Stored items
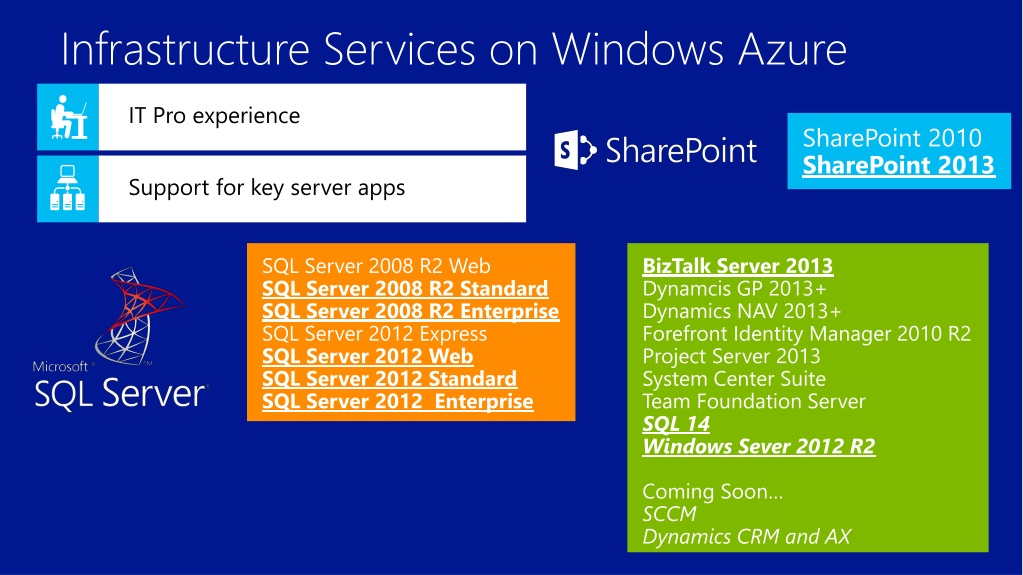Click the Infrastructure Services on Windows Azure title
The image size is (1023, 575).
[453, 50]
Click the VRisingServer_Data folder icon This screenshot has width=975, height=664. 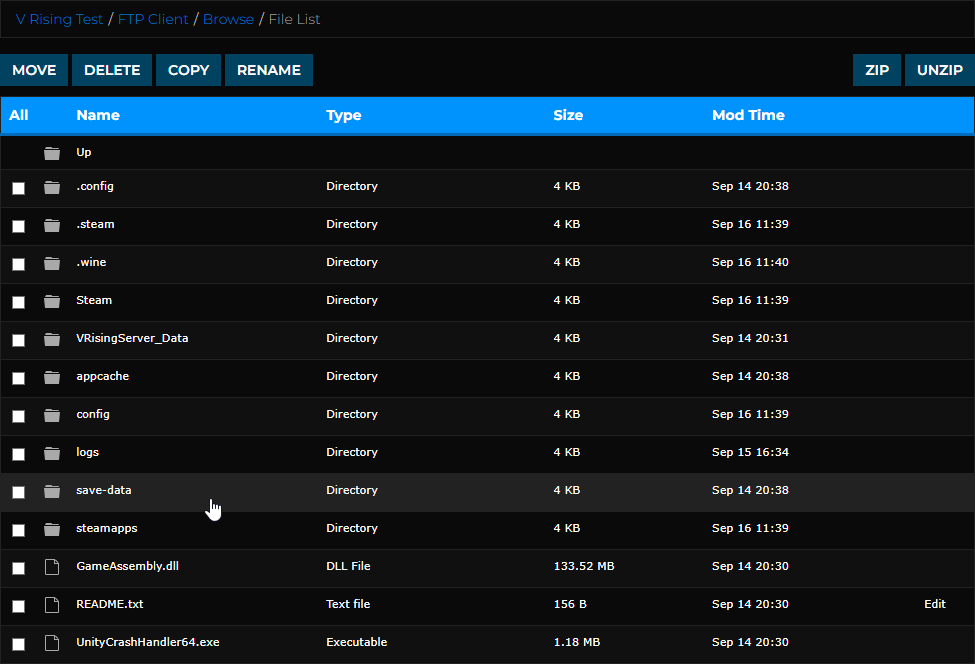pos(51,339)
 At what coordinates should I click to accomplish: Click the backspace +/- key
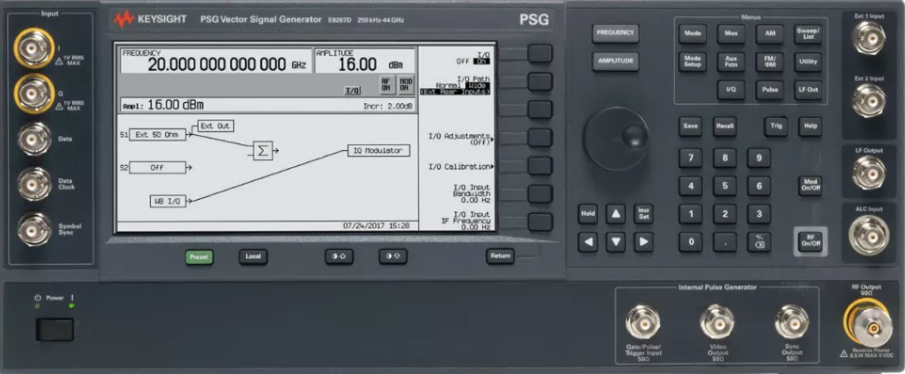(759, 242)
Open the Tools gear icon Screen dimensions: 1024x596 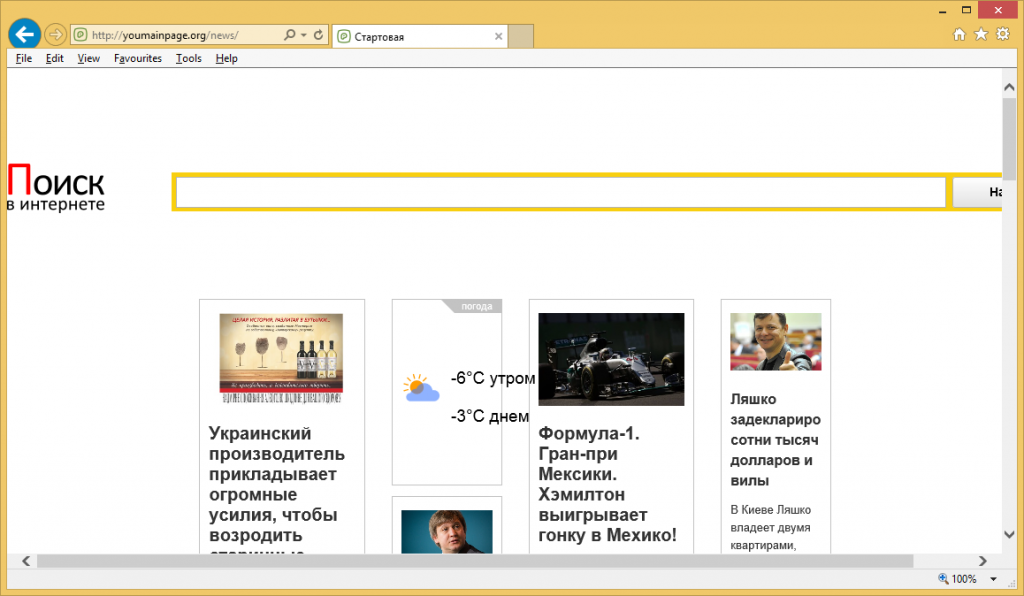(1001, 35)
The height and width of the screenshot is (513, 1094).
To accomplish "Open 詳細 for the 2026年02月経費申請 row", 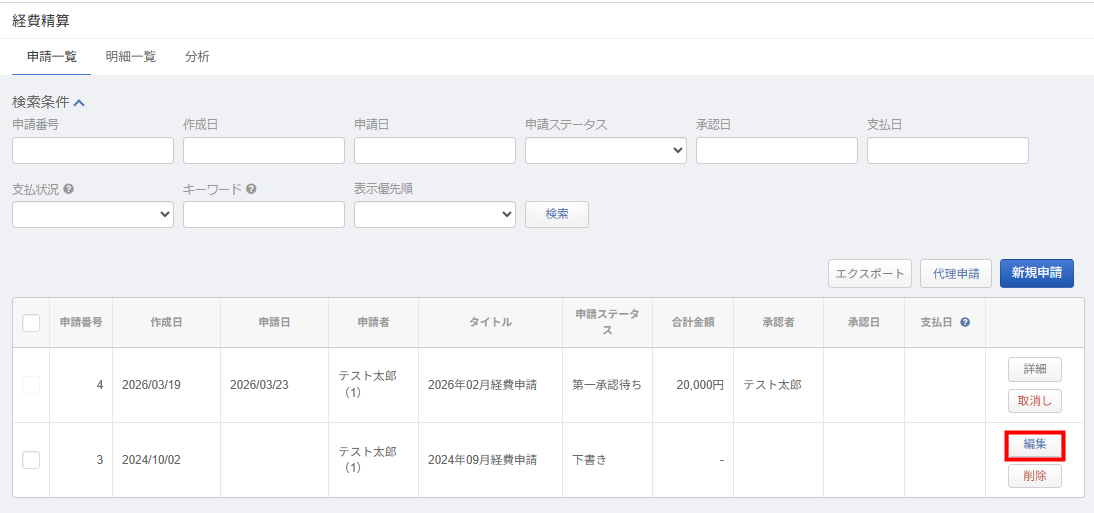I will [x=1034, y=369].
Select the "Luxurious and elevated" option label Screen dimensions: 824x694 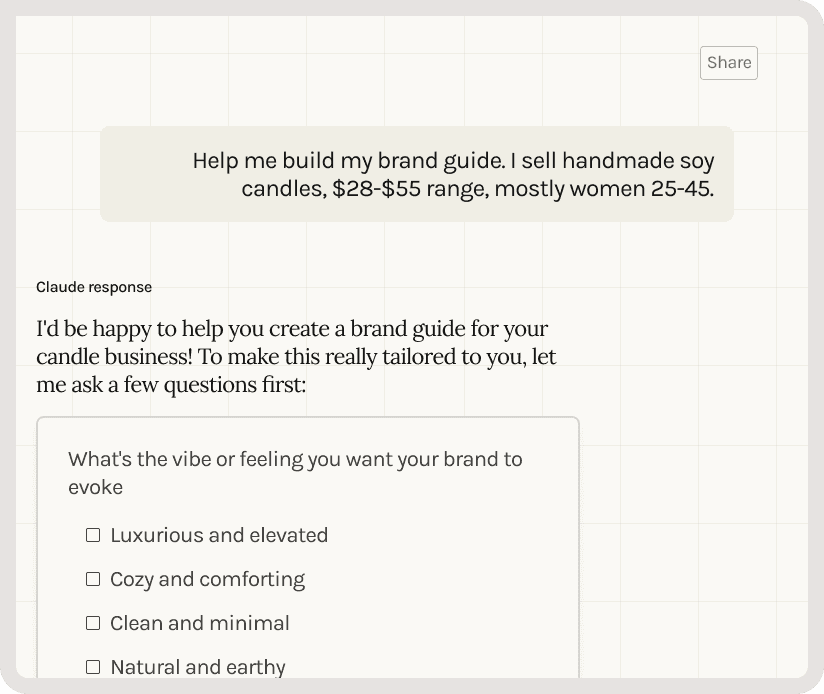tap(219, 535)
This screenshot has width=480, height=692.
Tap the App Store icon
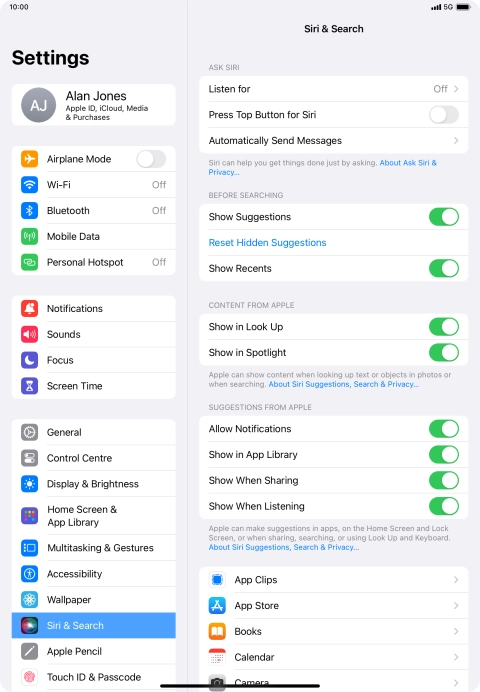point(217,606)
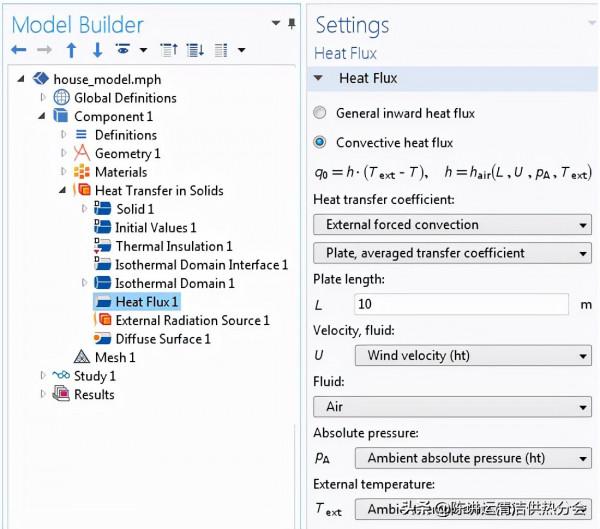Click the collapse all tree icon
This screenshot has height=529, width=600.
pos(170,50)
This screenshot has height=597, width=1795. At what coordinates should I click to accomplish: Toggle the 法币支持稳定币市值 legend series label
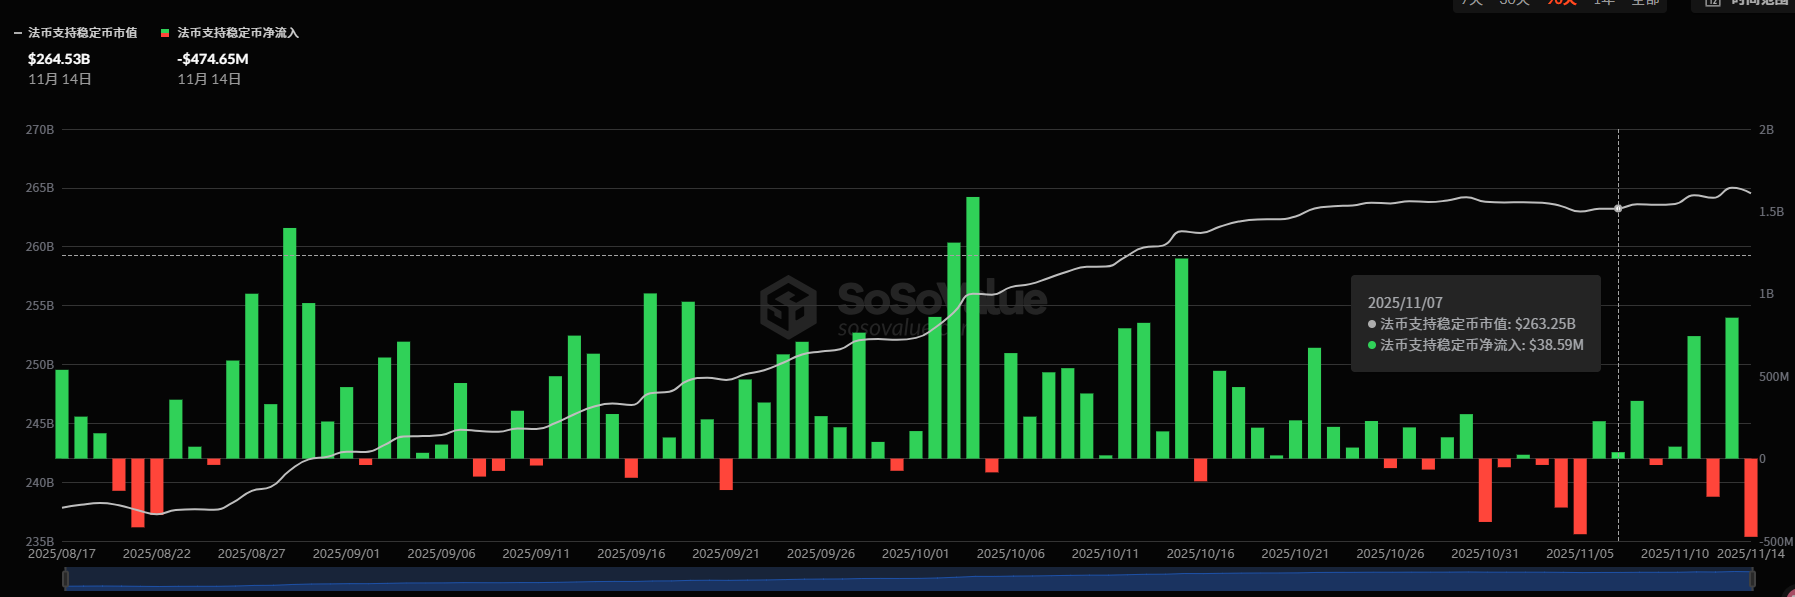click(x=83, y=33)
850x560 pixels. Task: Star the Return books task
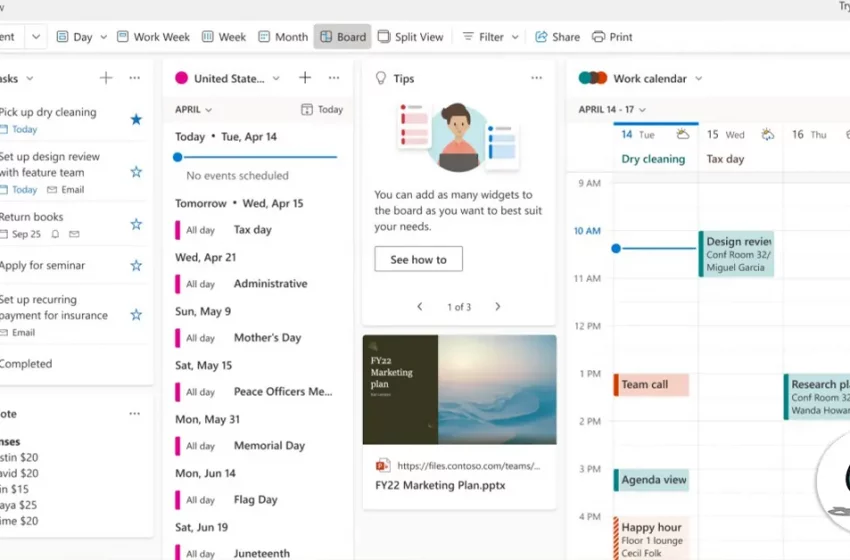point(136,224)
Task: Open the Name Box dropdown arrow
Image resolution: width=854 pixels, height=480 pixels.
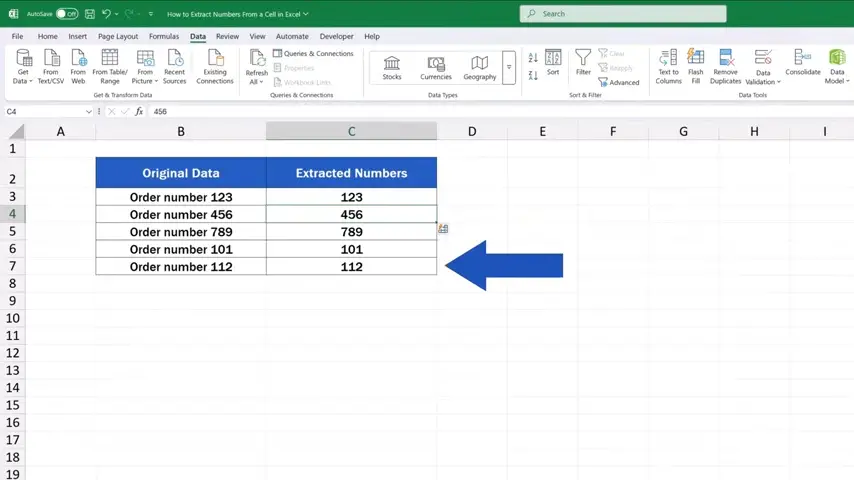Action: click(89, 112)
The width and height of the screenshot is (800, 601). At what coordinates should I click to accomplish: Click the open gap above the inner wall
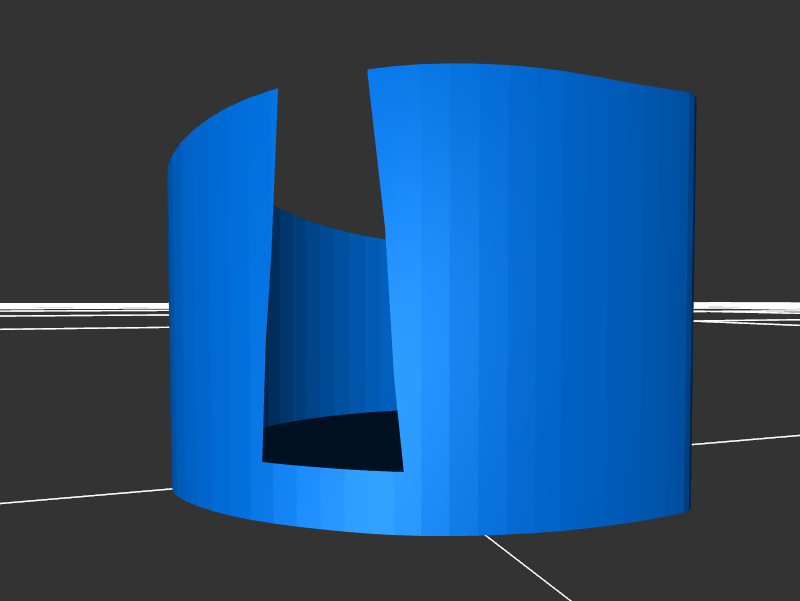click(x=325, y=150)

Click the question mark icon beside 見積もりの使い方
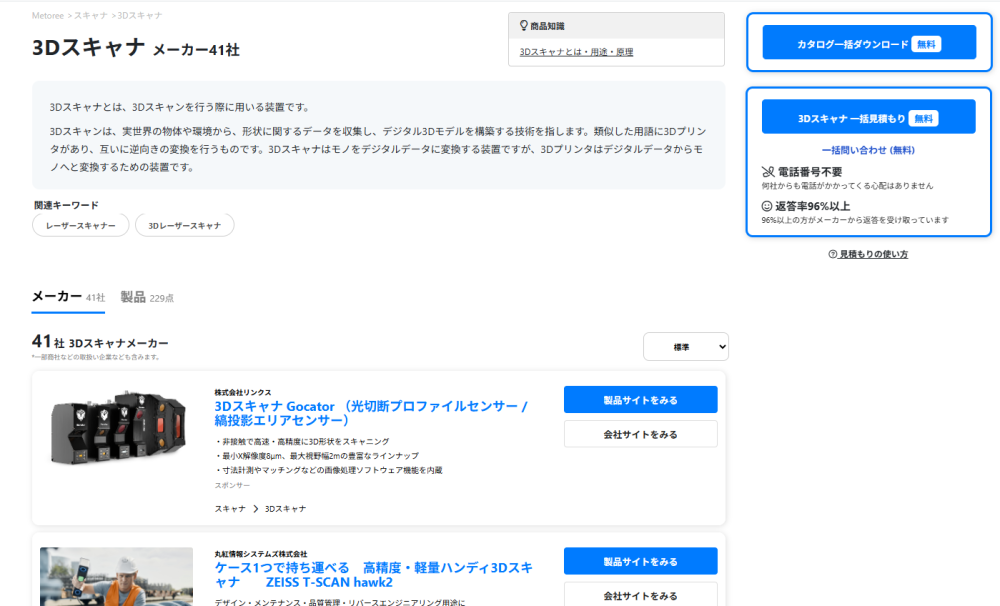click(x=832, y=255)
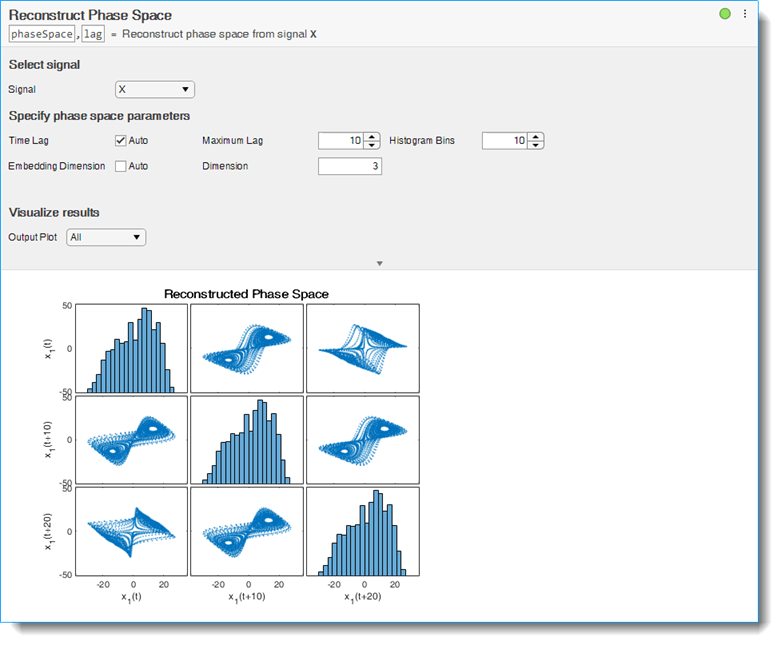Increase Maximum Lag with up arrow

[371, 137]
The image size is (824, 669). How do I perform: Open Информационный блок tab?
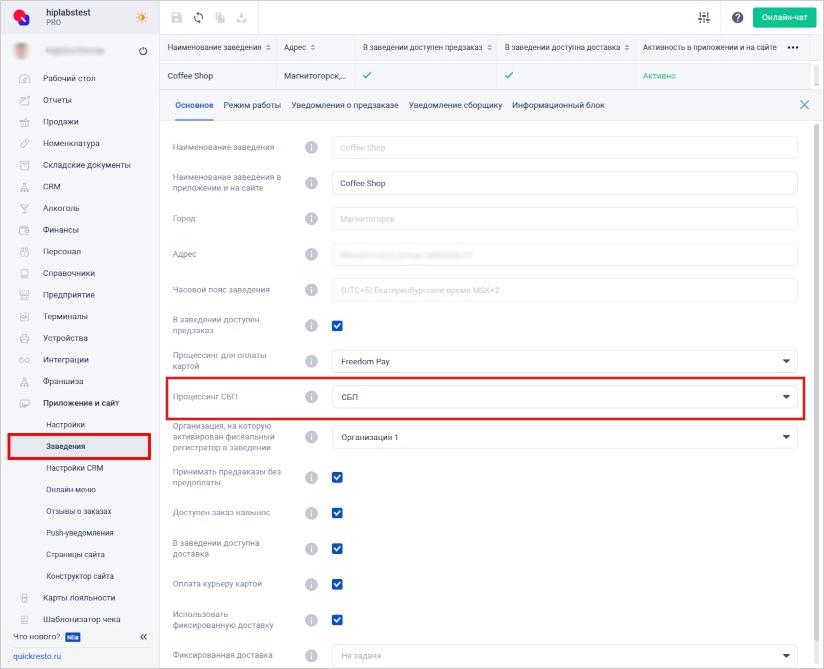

### DIRECTIONS FOR THIS TASK
Exclude the pictures and write out exactly the lines from the one holding "Click the question mark icon beside 見積もりの使い方" through the end of the entries, inclusive, and only those.

### PROBLEM SOLUTION
Click the question mark icon beside 見積もりの使い方
click(x=832, y=255)
Increase Maximum Lag with up arrow

[371, 137]
The image size is (824, 669). How do I perform: Open Информационный блок tab?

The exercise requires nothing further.